Pensioni, La disparità dell'età pensionabile rende nullo il licenziamento della lavoratrice
Lo ha stabilito la Corte di Cassazione accogliendo la domanda di alcune ballerine del Teatro dell'Opera di Roma licenziate per aver raggiunto un'età anagrafica per il pensionamento di vecchiaia diversa da quella stabilita per gli uomini.
La questione verteva sugli effetti dell'art. 3 comma 7 d.l. n. 64/2010 conv. in legge n. 100/2010 che aveva, a partire dal 1° maggio 2010, ridotto l'età pensionabile per i lavoratori dello spettacolo appartenenti alle categorie dei tersicorei e ballerini assicurati presso l'Enpals, al raggiungimento del 45° anno di età per uomini e donne.

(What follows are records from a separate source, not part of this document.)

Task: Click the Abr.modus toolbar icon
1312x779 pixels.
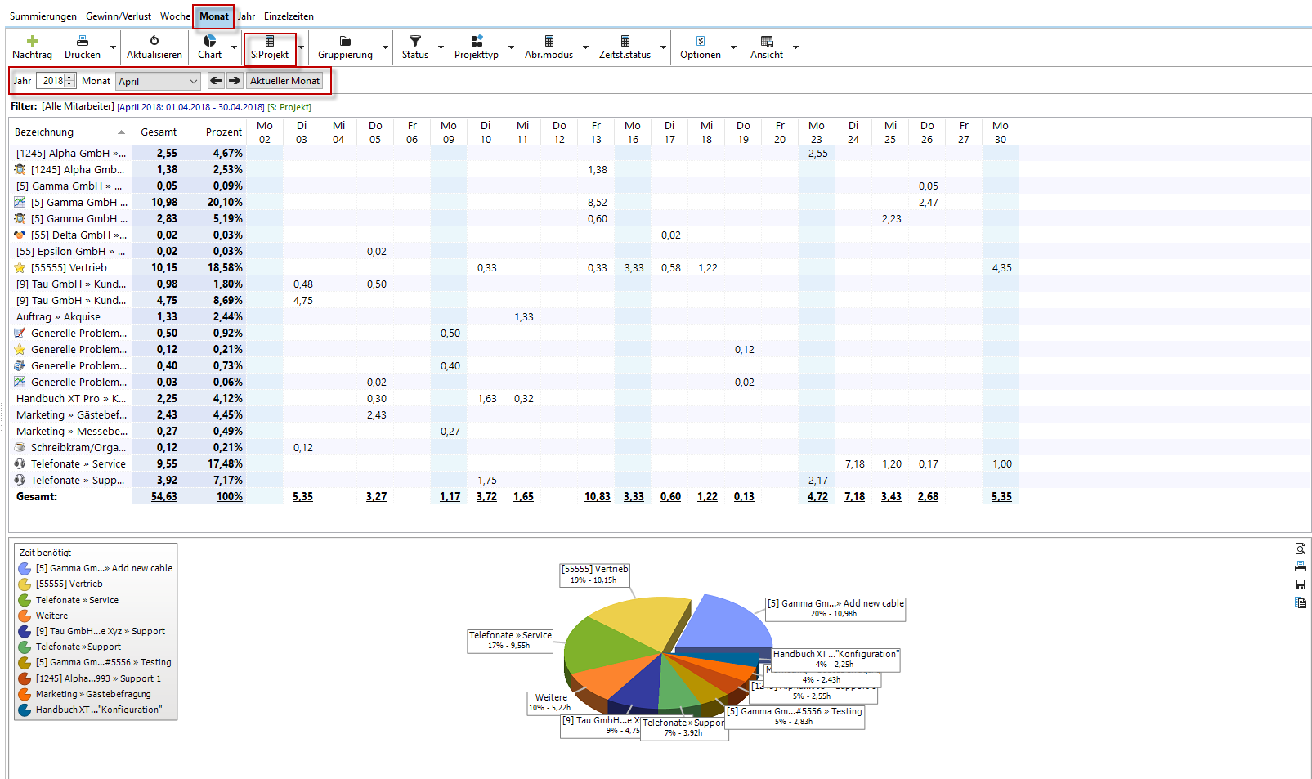Action: coord(549,41)
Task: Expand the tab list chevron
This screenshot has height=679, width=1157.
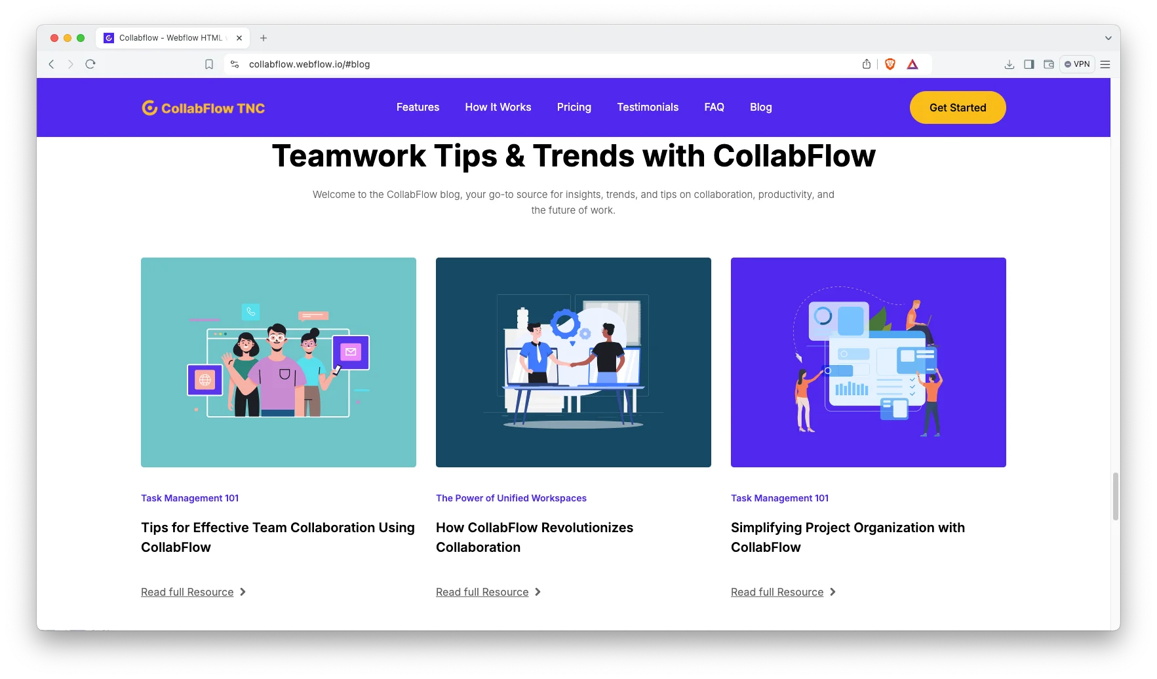Action: pyautogui.click(x=1108, y=38)
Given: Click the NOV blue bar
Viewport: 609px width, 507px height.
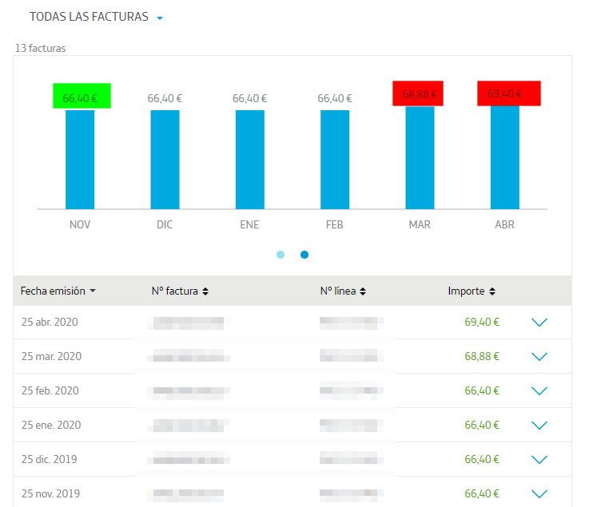Looking at the screenshot, I should point(80,159).
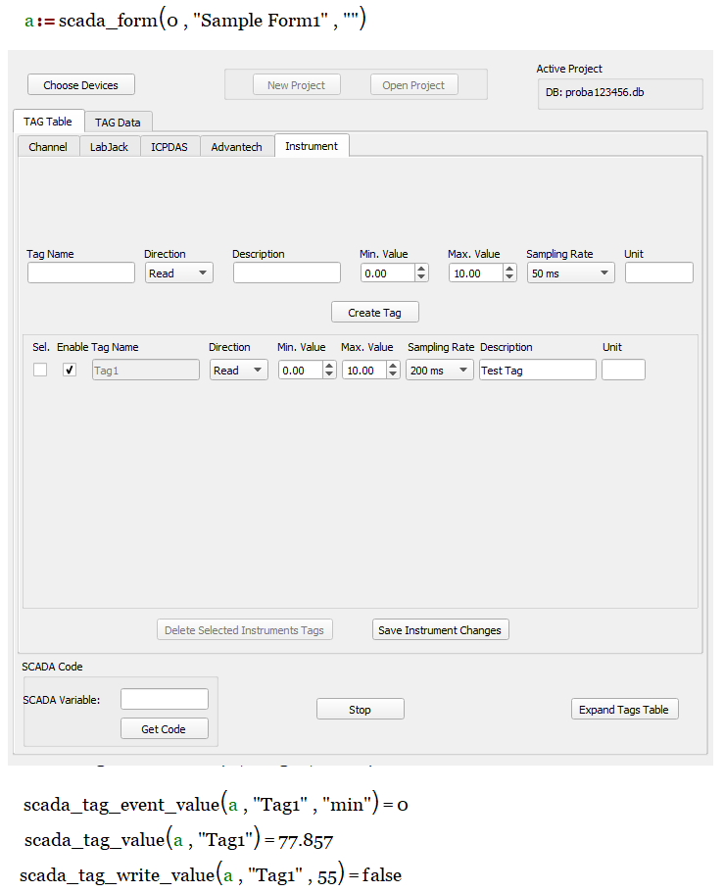Screen dimensions: 724x893
Task: Switch to the ICPDAS tab
Action: 169,146
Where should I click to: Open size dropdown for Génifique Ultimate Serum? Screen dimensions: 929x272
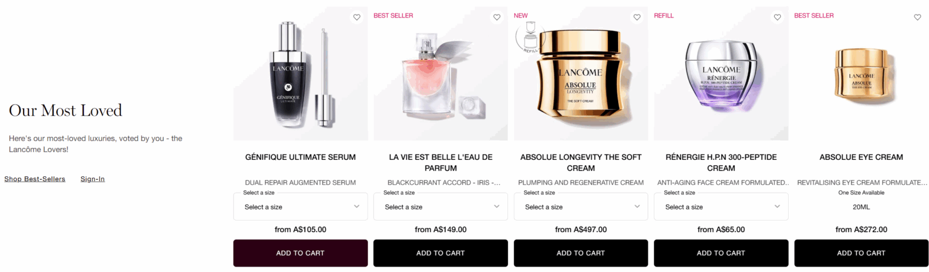pyautogui.click(x=301, y=207)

La disposizione da ultimo richiamata aveva anche previsto che per i due anni successivi, ai lavoratori assunti a tempo indeterminato che avessero raggiunto o superato l'età pensionabile, fosse data facoltà di esercitare l'opzione rinnovabile annualmente, per restare in servizio, mediante istanza da presentare all'Enpals entro due mesi dalla data di entrata in vigore del decreto legge 64/2010 o tre dal perfezionamento del diritto alla pensione, fermo restando il limite massimo di pensionamento di vecchiaia di 47 anni per le donne e 52 per gli uomini previsto dalla disciplina antecedente all'intervento normativo del decreto legge 64/2010. Le lavoratrici avevano esercitato il diritto di opzione ma erano state licenziate dalla Fondazione che gestisce il Teatro al compimento dei 47 anni per raggiungimento del limite di età.
La decisione della Corte
Ne è nato un lungo contenzioso giudiziario con la Corte d'Appello che ha bocciato il ricorso delle lavoratrici dopo la sentenza del Tribunale che, invece, era stato loro favorevole. La materia del contendere è quindi sfociata in Cassazione e - a seguito del sollevamento della questione pregiudiziale da parte degli stessi giudici di Piazza Cavour - presso la Corte di Giustizia Europea la quale con ordinanza del febbraio scorso ha dichiarato non conforme l'art. 3 comma 7 d.l. n. 64/2010 convertito in L. 100/2010, ai principi di non discriminazione (per ragioni di genere) fra uomini e donne quale espresso dalla direttiva 2006/54 e dell'art. 21 della Carta dei diritti fondamentali dell'Unione Europea.
Secondo la Corte Ue "il licenziamento per raggiungimento dei limiti di età di 47 anni per le donne, è da considerarsi come licenziamento discriminatorio, poiché integra una discriminazione diretta per ragioni di sesso, al quale non possono opporsi legittime deroghe per finalità sociale o di interesse pubblico". In altri termini - prosegue la Corte di Giustizia Europea "una politica generale la quale contempli il licenziamento di una lavoratrice per il solo motivo che essa ha raggiunto o superato l'età alla quale ha diritto ad una pensione di vecchiaia, che è diversa per gli uomini e per le donne ai sensi della normativa nazionale, costituisce una discriminazione diretta fondata sul sesso vietata dalle norme comunitarie".
La sentenza europea ha quindi aperto la strada all'accoglimento del ricorso delle lavoratrici da parte della Corte di Cassazione ed è, comunque, molto importante in quanto può essere applicato anche in situazioni in cui esistano delle disparità nell'età di accesso alla pensione di vecchiaia tra uomini e donne diverse dal caso affrontato dai giudici.
La proroga del Dl 64/2010
Sostanzialmente il biennio indicato nella legge individua le coorti dei lavoratori potenzialmente interessati nella proroga che, quindi, comprende ballerini e tersicorei che hanno raggiunto i 45 anni entro il 1° luglio 2012. Inoltre i giudici ricordano che, una volta esercitata l’opzione per la prosecuzione del rapporto di lavoro viene meno per il datore la possibilità di motivare il licenziamento con il compimento d’età e il possesso dei requisiti pensionistici in base all’articolo 4, comma 2, della legge 108/1990. In questa ipotesi il rifiuto del datore di lavoro di consentire la prosecuzione del rapporto, malgrado l'esercizio della facoltà in questione, configura un atto radicalmente nullo per contrarietà ad una norma imperativa, con conseguente obbligo di riassunzione del lavoratore.
La Corte di Cassazione ha quindi accolto il ricorso da parte delle lavoratrici e ha rinviato la decisione nel merito alla Corte d'Appello che dovrà attenersi ai criteri sopra individuati.